2020 Update #10
182 & Counting, Getting Downtown
A look at downtown during summer construction
Winter work redux
Just out of curiosity I decided to count up the number of construction updates I’ve written since the first one rolled off the digital press in April 2017.
If you’ve been reading these regular updates since then, you deserve some kind of medal. This is your 182nd update and you probably know more about this project than some of the people working on it!
If you’re a more recent reader, welcome. And if you’re in a browsing mood, there’s a lot of good info on this project in the update archives.
Getting Around Central Downtown This Summer
So here’s the challenge. For 10 weeks this summer, you won’t be able to drive downtown on Main Street or Merchants Row. Parking in the center of town will be even more limited. Getting from one side of town to the other will involve some planning and maybe some extra walking.
But your community needs you to make the effort to get downtown and support your favorite businesses and restaurants during those 10 weeks. That’s why those extraordinary volunteers at Neighbors Together are working on a Get Down Town campaign and why dozens of special events and activities are being planned to bring you and your friends and family downtown to watch a once-in-a-lifetime construction project while celebrating your community and taking advantage of some super savings.

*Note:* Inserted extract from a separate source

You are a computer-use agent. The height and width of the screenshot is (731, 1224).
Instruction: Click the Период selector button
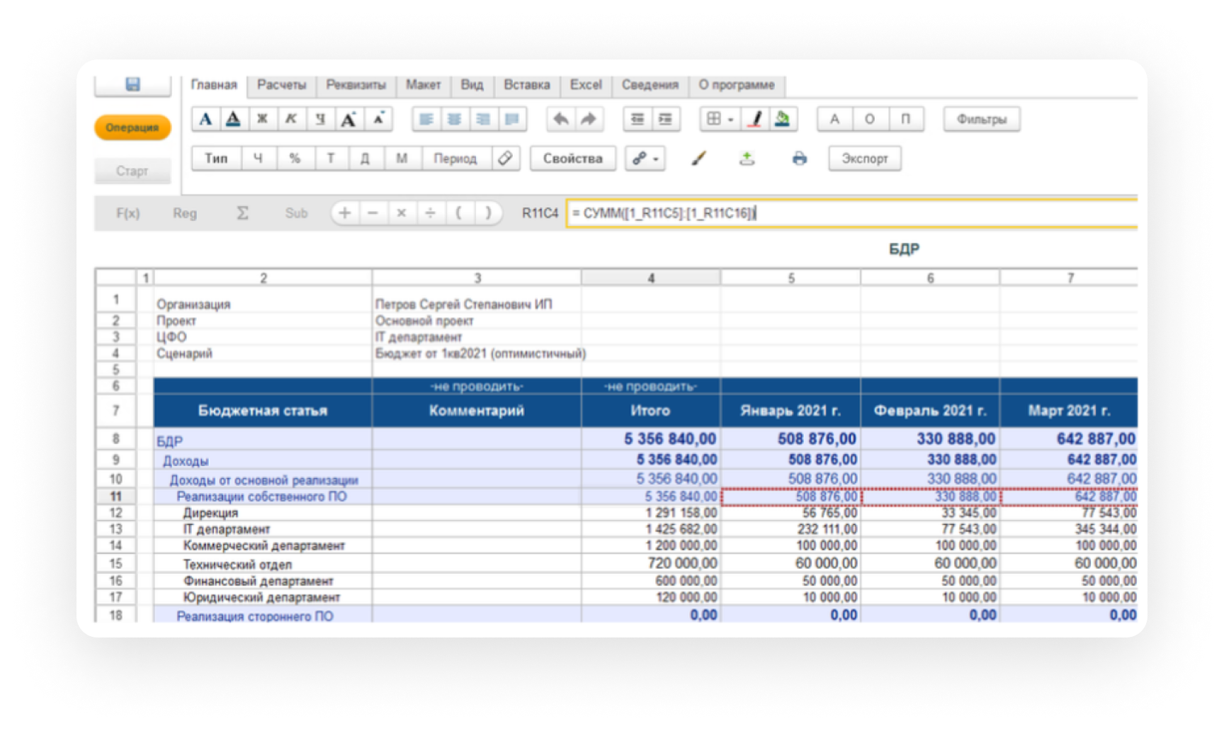[x=455, y=159]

With all of that in mind, this week I thought we would continue looking at the traffic control plans that the Agency of Transportation and Middlebury have developed with the traffic engineering team at VHB.
The plan below presents a bird’s-eye view of central downtown during the 10-week closure of Main Street, which I know you know by now starts Wednesday, May 27. There’s a fair amount of detail here but let’s focus on the key things you’ll want to know about getting around downtown.
Let’s start with Merchants Row, over on the left. As you can see, that roadway will be closed from Main Street up to the intersection with South Pleasant Street and Court Square. The slip road that runs between the war memorial and Town Hall Theater will remain open to allow access to THT’s driveway for trash removal.
You’ll also notice that two handicapped parking spots have been added alongside THT on South Pleasant Street to replace those lost on Merchants Row. The sidewalk will remain open between Town Hall Theater and Grace Baptist Church in the upper stretch of Merchants Row and in front of the Battell Block but you won’t be able to cross the rail corridor walking, either here or on Main Street.
The Battell driveway will be closed throughout this period, with access to the Battell lot via the temporary access road that runs from Water Street alongside Otter Creek.
Now onto Main Street, which will be closed where it intersects Seymour Street. (At the other end, it will be closed just after Bakery Lane and Mill Street.) The two barricades you see there are a little misleading. You will be able to park in front of the Post Office, where there are 7 parking spaces alongside the Town Green, one of which is handicapped; one handicapped space directly in front of the Post Office; and three spaces in front of the Community House. Flaggers will help director motorists in and out of this area.
The sidewalks on either side of Main Street will be open to St. Stephen’s and to the Post Office. Walking in from the roundabout, both sidewalks will remain open as far as the National Bank on the east side and the Battell Block on the west side.
It isn’t clear from this diagram, but I’m expecting Printer’s Alley to be closed for safety reasons throughout the 10-week shutdown of Main Street and Merchants Row.
The traffic control plans don’t show the many creative wayfinding signs that will be posted around downtown to guide locals and visitors to their destination. That effort is being led by Neighbors Together and we’ll have much more to report on that in the coming weeks.
Recently I announced that VTrans is funding a shuttle that will run in a continuous loop between the Marble Works and Main Street starting May 1. The Shuttlebury, as it will be called, will make three stops in the area shown on the downtown traffic control plan: 1) near the Post Office, 2) alongside Town Hall Theater, and 3) at the intersection of Main Street and Merchants Row. I’ll publish the full route with all stops in a future update.
In the meantime, I have an update on hours of operation for the Shuttlebury. Monday-Saturday it will run from 8 AM to 6 PM. On Wednesday and Friday, hours will be extended to 8 PM as our downtown stores stay open and Neighbors Together rolls out its weekly events celebrating downtown. On Sunday, the Shuttlebury will run from 8 AM to 2 PM. More info to come.
Your Weekly Construction Update
The first week of March brought no real change to the winter construction work we’ve been tracking since turning the calendar to 2020.
At the north end of the project in the Marble Works, ECI continues to make slow progress driving those steel sheets into the ground. As of Thursday, they have worked to a point just past the National Bank’s Seymour Street branch parking lot. Unpredictable train times have shortened most of their workdays.
Between the two downtown bridges, Kubricky continues to excavate and install timber lagging at the site of the two new manhole structures below St. Stephen’s. From the back walkway of the church, you can almost see to the bottom of the easternmost pit, which is nearly 20 feet below track surface.
Fifield Farm seems to be about ready to go. I’m hearing that the first pieces of precast concrete will arrive from Fort Miller’s fabrication plant in New York later this month.
Friday’s forecast calls for a high of 42 and snow. Can Spring be far away?
That’s all for today. See you downtown.